SYNTHESIS OF 5'-O-(4,4'-DIMETHOXYTRITYL)-2'-O-(TERT-BUTYLDIMETHYLSILYL)-5-FLUOROURIDINE 3'-(CYANOETHYL N,N-DIISOPROPYLPHOSPHORAMIDITE) AND ITS USE IN THE SYNTHESIS OF RNA

5-Fluorouridine (FUrd) has been successfully converted to 5'-O-(4,4'-dimethoxytrityl)-2'-O-(tert-butyldimethylsilyl)-5-fluorouridine 3'-(cyanoethyl N,N-diisopropyl(phosphoramidite) by methods similar to those employed for the preparation of other ribonucleoside phosphoramidites. The desired product, as well as its precursors and the incorrect regioisomers, are prepared and fully characterized by H-1 NMR, F-19 NMR, P-31 NMR, FAR-MS, UV absorbance, elemental analysis, and melting points.

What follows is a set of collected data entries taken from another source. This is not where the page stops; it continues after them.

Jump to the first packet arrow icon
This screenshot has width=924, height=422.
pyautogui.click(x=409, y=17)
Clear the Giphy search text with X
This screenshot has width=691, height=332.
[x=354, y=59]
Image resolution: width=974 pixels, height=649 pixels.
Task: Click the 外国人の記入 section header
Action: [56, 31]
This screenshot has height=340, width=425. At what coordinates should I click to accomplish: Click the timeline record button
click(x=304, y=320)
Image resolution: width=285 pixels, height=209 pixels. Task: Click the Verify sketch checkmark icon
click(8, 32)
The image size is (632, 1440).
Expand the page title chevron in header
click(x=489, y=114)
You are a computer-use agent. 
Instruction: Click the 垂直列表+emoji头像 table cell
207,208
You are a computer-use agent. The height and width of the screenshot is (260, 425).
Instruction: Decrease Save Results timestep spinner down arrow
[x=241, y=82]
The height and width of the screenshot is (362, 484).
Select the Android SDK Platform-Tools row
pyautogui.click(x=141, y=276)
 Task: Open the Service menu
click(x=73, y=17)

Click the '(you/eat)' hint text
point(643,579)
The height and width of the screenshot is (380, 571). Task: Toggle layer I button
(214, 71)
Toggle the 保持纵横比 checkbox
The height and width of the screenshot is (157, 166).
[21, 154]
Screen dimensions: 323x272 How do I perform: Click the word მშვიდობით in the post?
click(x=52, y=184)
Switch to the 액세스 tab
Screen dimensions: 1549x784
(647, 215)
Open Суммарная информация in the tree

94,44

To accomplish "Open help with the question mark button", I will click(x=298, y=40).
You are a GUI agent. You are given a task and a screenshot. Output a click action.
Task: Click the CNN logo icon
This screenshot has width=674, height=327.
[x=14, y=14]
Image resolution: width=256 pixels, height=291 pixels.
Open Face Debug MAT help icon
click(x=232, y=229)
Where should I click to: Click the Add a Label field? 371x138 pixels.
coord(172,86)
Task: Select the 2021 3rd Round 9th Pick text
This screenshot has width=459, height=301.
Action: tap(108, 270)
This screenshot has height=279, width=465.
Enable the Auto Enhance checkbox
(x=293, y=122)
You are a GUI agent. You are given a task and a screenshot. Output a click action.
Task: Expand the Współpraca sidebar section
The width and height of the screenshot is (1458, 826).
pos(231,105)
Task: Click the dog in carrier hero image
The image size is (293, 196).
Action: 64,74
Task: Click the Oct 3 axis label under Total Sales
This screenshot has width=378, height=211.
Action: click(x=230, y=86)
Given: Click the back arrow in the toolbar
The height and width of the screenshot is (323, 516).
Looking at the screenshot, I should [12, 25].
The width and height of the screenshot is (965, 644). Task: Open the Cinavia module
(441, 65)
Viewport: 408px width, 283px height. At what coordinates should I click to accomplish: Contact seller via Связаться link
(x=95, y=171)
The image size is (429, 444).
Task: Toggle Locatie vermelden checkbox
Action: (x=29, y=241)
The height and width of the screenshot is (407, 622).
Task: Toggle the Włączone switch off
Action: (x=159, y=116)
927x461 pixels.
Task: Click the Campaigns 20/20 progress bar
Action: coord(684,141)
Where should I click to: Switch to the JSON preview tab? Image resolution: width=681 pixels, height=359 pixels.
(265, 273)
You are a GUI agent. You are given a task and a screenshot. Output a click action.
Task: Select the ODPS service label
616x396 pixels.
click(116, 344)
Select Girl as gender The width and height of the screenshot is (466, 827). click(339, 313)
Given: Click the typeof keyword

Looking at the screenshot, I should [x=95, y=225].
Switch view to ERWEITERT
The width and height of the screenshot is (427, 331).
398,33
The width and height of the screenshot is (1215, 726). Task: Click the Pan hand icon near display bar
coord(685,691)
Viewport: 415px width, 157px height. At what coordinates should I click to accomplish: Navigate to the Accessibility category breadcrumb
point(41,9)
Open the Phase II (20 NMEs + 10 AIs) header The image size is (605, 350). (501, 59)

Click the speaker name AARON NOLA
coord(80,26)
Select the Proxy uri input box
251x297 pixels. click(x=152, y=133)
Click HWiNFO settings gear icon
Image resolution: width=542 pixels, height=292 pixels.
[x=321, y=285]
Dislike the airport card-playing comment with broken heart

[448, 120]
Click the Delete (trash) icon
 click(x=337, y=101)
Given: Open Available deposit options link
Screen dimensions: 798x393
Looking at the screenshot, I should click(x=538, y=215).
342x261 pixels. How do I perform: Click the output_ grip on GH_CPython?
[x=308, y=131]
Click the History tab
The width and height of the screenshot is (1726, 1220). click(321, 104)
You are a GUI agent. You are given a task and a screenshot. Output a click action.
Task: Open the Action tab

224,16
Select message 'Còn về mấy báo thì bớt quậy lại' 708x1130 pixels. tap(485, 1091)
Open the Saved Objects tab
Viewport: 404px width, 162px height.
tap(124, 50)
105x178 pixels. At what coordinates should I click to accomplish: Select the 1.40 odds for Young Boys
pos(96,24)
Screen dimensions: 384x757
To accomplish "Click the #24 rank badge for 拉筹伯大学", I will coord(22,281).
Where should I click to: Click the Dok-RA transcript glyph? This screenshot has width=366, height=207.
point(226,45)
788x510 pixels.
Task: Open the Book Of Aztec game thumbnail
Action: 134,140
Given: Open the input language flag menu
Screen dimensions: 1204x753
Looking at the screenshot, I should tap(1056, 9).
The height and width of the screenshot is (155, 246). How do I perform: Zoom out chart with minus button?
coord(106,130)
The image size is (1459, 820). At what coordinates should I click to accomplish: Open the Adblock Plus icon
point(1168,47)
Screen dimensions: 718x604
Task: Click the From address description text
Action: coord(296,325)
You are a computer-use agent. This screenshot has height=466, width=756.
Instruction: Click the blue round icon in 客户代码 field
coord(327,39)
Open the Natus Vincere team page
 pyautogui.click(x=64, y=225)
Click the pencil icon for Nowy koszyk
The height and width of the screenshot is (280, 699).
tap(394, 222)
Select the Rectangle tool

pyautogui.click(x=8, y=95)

The purified material is used for the production of RNA by solid-phase methods. Coupling yields of 94% are obtained with this material. The resulting RNA is readily purified and used for biophysical studies. The self-complemetary RNA decamer 5'-rGCGAAU(FU)CGC is prepared and purified. The material adopts an A-form duplex in solution at neutral pH as characterized by CD spectroscopy. The thermal stability of the duplex is similar to the parent duplex oligoribonucleotide prepared with uridine instead of 5-fluorouridine. The control duplex has a T-m of 53.8 and the FUrd substituted duplex has a T-m of 56.6 (xb0)degrees C as determined by UV hyperchromicity at 260 nm. The CD spectra and UV hyperchromicity data for the duplex oligoribonucleotide containing FUrd have a slight pH dependence indicating that ionization of FUrd has a slight but measurable impact on RNA duplex stability. 1D NMR spectroscopy of the imino hydrogens for this duplex in H2O solution confirms the formation of Watson-Crick base pairs. The imino hydrogen resonance for the FUrd-A base pair is moved downfield and broadened compared with a control duplex oligoribonucleotide as a consequence of the electron-withdrawing inductive effect of fluorine.